On July 24, 2015, Colorado Public Radio announced that it would swap KVOQ to Victor Michael's Cedar Cove Broadcasting, Inc. in exchange for KRKY-FM. Michael also forgave $100,000 in debt as part of the swap. On July 27, 2015, KVOQ changed its format to all-sports, branded as "Mile High Sports". The previous OpenAir format is now heard on KVOQ 102.3.

On August 28, 2015, the station changed its call sign to the current KDCO. Effective January 20, 2016, Cedar Cove Broadcasting traded KDCO to Kona Coast Radio, LLC, in exchange for translator stations K214DW and K206EO. Kona Coast Radio is also owned by Victor Michael.

On April 28, 2016, KDCO began simulcasting on FM translator K284CI 104.7 FM Denver.

Effective August 22, 2017, Victor Michael sold KDCO and translators K225BS and K284CI to 4-K's LLLP for $464,000.

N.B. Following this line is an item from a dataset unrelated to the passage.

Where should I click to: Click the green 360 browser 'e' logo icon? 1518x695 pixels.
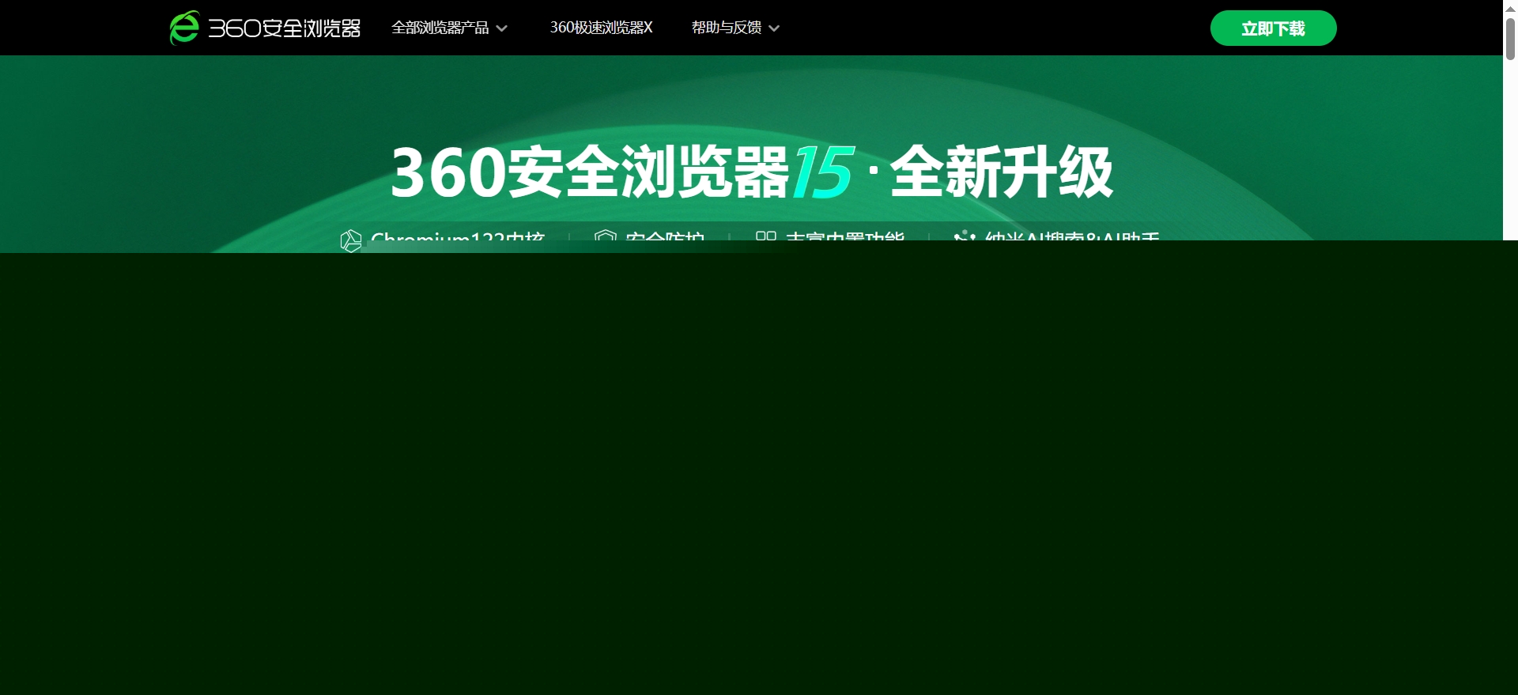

Effective November 25, 2020, 4-K's LLLP sold the K284CI translator to Rocky Mountain Public Media for $680,000, at which point it began rebroadcasting KUVO. The AM station was simultaneously sold separately for $420,000 to El Sembrador Ministries, owner of the ESNE Radio network of Spanish-language Catholic radio stations with ESNE programming beginning on December 8.